Questa è una storia al contrario. È la storia di Angelo Vozza, classe 1993, chef tarantino, grande amante della sua terra e della cucina «mediterranea». Dopo numerose esperienze da Roma in giù e l’apertura di un ristorante a Taranto «tutto suo» il Lux, quando sembrava aver riconquistato le proprie radici Angelo sta preparando di nuovo la valigia. Vola negli Stati Uniti e sogna la sua prima stella Michelin.
Come nasce l’amore per la cucina?
«Nel mio caso, come credo in quello di numerosi altri colleghi, la cucina ha sempre fatto parte della mia vita. Il primo ricordo è nitido e domenicale. A casa di mia nonna: avrò avuto cinque anni e preparavo orecchiette e calzoni. Probabilmente quel giorno ha segnato la mia vita. Inevitabilmente».
La cucina è un mestiere durissimo. Lo è anche fisicamente. Cosa ricorda della sua prima esperienza professionale?

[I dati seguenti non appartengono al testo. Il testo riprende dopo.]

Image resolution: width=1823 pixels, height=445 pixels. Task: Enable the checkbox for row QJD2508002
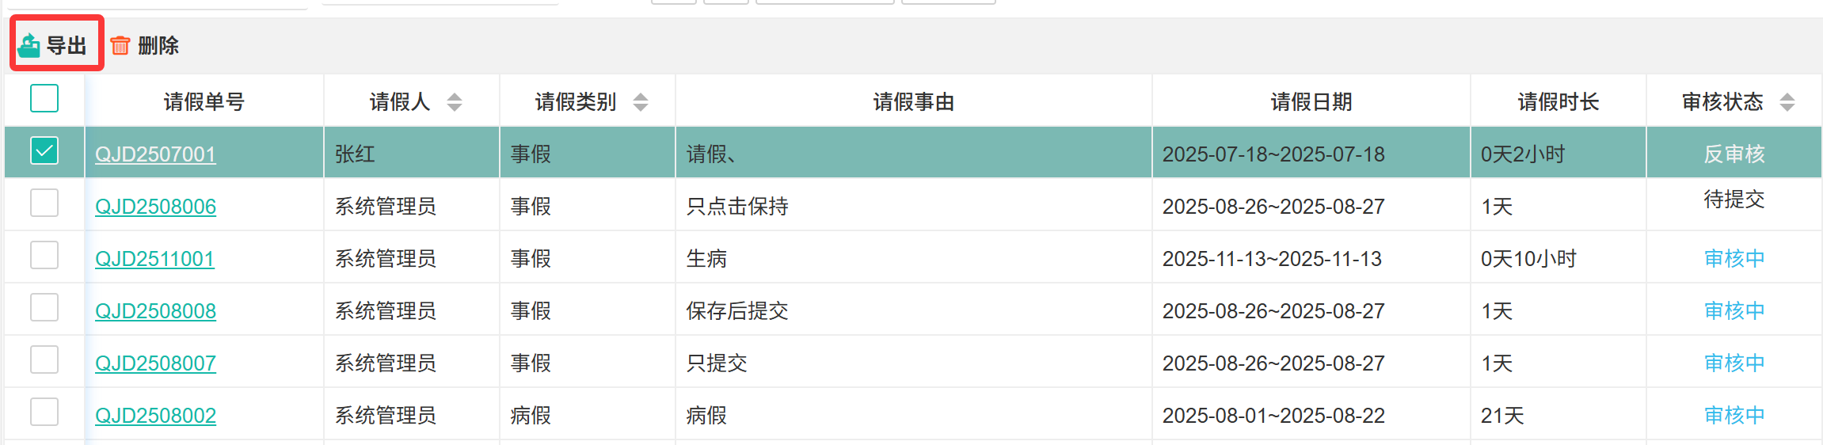(44, 412)
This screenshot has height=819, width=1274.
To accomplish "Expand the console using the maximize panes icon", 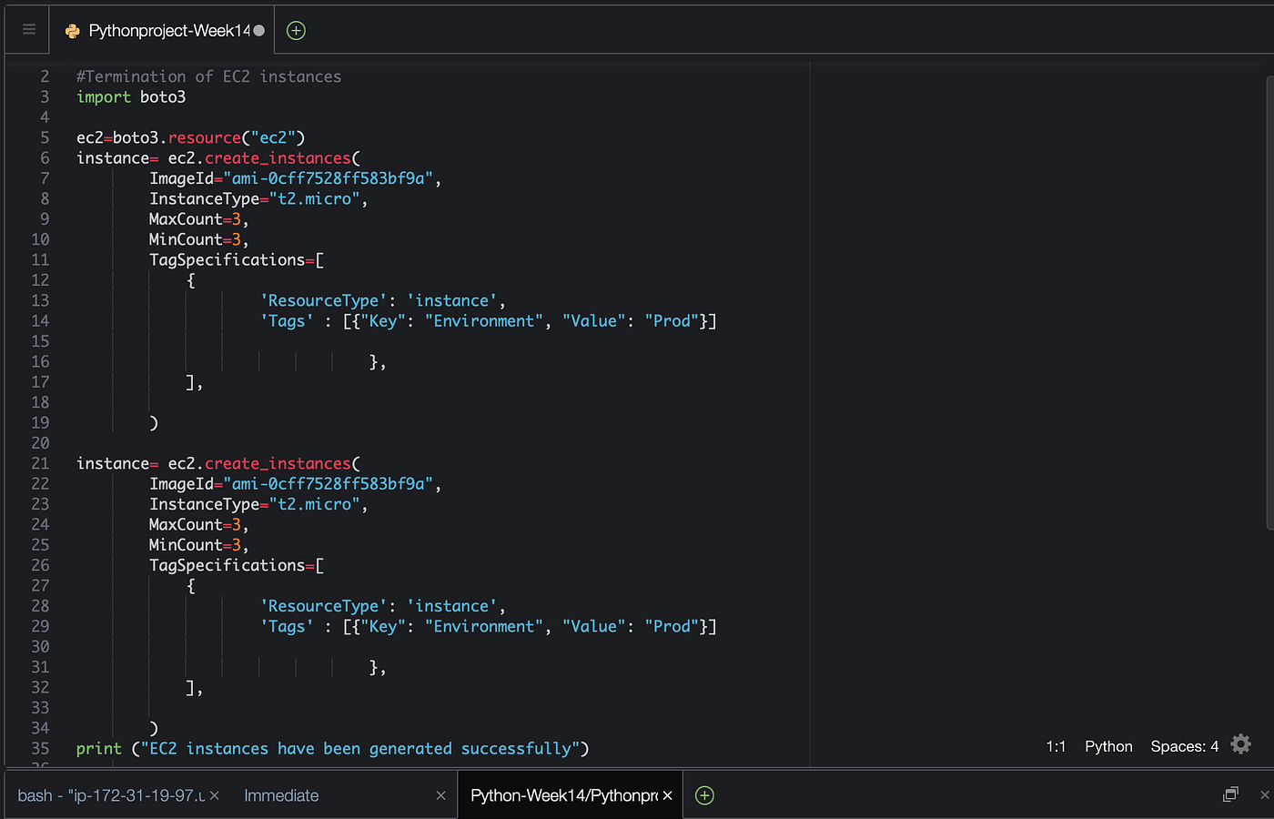I will tap(1231, 794).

«Le mie prime esperienze sono state filo traumatiche. Come tutti ho iniziato come “Commis” di cucina, il garzone per intenderci: in un famoso ristorante romano. I ritmi erano dalle nove di mattina alle undici di sera. Tutti i giorni. Non so quante tonnellate di patate ho pelato», racconta Vozza sorridendo. «Ma di questo, nonostante tutto, ho un bellissimo ricordo esperienziale e della proprietà che ringrazio ancora oggi per l’opportunità che mi ha concessso, di imparare e crescere in un ambiente preparato e competitivo».
E poi un giorno, dopo tanto girare è tornato a Taranto…

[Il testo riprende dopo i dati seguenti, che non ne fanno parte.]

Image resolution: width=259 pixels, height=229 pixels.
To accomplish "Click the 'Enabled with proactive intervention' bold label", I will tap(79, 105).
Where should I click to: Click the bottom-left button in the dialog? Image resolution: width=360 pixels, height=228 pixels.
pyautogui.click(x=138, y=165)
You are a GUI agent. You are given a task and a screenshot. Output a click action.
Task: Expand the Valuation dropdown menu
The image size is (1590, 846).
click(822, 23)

«Non subito. A Roma ci sono rimasto per cinque anni. Poi ho scelto la Calabria, Reggio. Lì mi sono fermato due anni. Ho conosciuto la cucina calabra potentissima e saporita, in cui mare e montagna sono sempre a stretto contatto. Poi la scomparsa di mio padre ha stravolto la mia vita e non solo. Lì stavo davvero bene, ma ho deciso di tornare a Taranto e stare vicino alla mia famiglia. In questo momento, dopo alcune esperienze stagionali e l’intermittenza dovuta al Covid, ho deciso, grazie all’aiuto di un socio e della mia famiglia, di aprire un ristorante tutto mio, il Lux».

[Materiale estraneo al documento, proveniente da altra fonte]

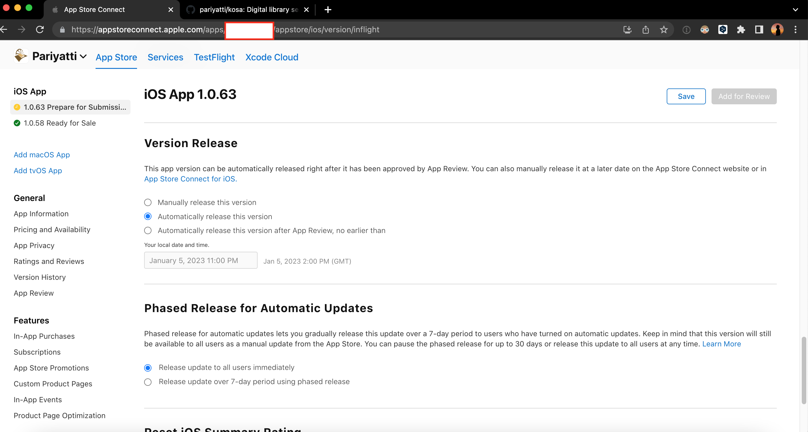
Task: Click the browser back navigation arrow
Action: [4, 29]
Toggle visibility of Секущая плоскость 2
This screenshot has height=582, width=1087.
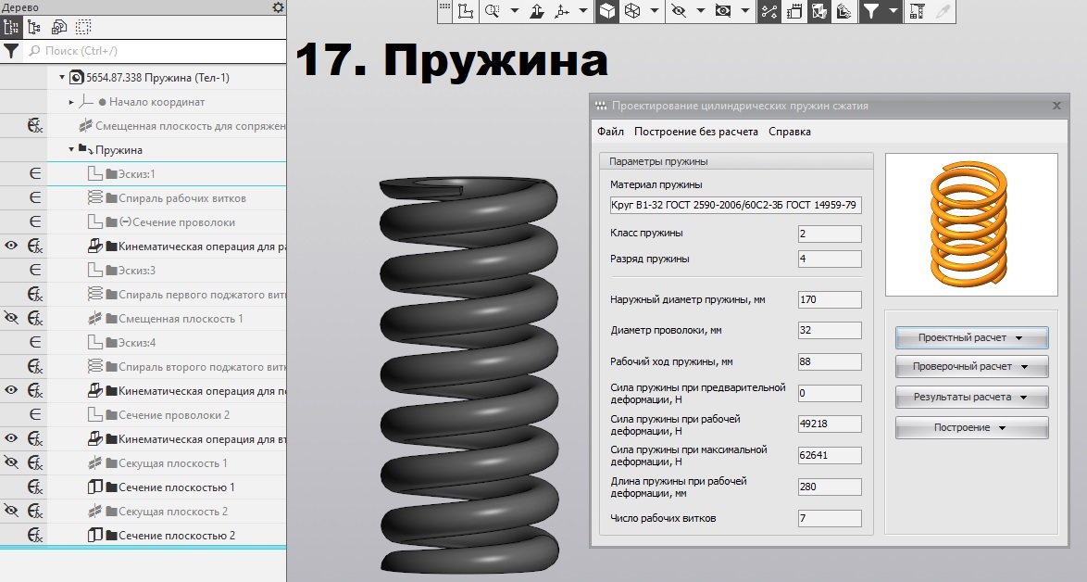click(x=11, y=512)
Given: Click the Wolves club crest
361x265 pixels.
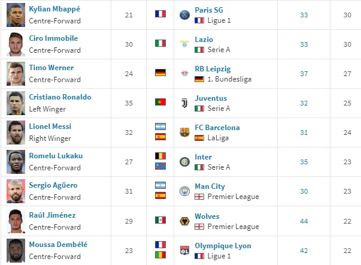Looking at the screenshot, I should (184, 221).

Oggi alla sua porta bussa l’America. Quindi molla tutto e riparte?
«L’America è la terra dei sogni e delle opportunità. Il mio ego molto marcato mi rende eccitato e impaziente. Quindi si mollerò tutto e partirò, con la difficoltà di lasciare qui la mia famiglia. Il ristorante – il cui nome , anche per scaramanzia al momento resta top secret – che ha deciso di puntare su di me si trova a Long Island, nello stato di New York. A gestirlo una coppia molto ambiziosa che mi ha procacciato, ammesso si possa dire cosi, sui social network. Il loro obiettivo, e di conseguenza il mio, è il raggiungimento di una stella Michelin. La cosa incredibile è che che tutto il progetto è nato da uno scambio di quattro telefonate. Impensabile che qualcuno, a questi livelli, in Italia posso investire su un professionista solo dopo un contatto sui social e poi qualche telefonata. Anche le modalità del mio ingaggio mi hanno convinto a partire perché di queste occasioni così ne capitano davvero poche nella vita».
Come definirebbe la sua cucina?
«La mia cucina è la sintesi delle mie esperienze, degli anni in cui si è sviluppata e cresciuta – anni della ribalta degli chef in ambito televisivo – grazie al mio carattere estroso e creativo. La tradizione è la base: mia nonna è in ogni piatto ma oltre che alla bontà curo particolarmente l’estetica del piatto. Siamo in era social, dove un piatto viene prima fotografato e poi assaggiato. Tanto che le storie di Instagram sono il miglior veicolo pubblicitario. Guardate cosa è successo a me».
Cosa consiglia agli aspiranti cuochi pugliesi?
«Lo chef oggi è visto e inteso come un’artista, al pari di pittori e scultori. Ci sono i pro e i contro come in tutti i mestieri. Il mio consiglio più spassionato per chi vuole avvicinarsi al mondo dei fornelli è di farlo con amore, passione e determinazione. E perché no, un pizzico di follia. Non esistono scuole che ti “finiscono” , esiste solo il sudore, il sacrifico dei weekend. Ho frequentato di tutto, ma tutto quello che sono e che so fare arriva dall’esperienza diretta».
Qual è il suo piatto del cuore?
«Il ragù della domenica di mia nonna. Non è semplicemente un piatto ma un’esperienza trasversale, multisensoriale, fatta di ricordi, odori, sapori, procedure e metodi. La cucina è soggettiva, ma credo che un mix tra quella italiana e quella giapponese mi soddisferebbe e non poco».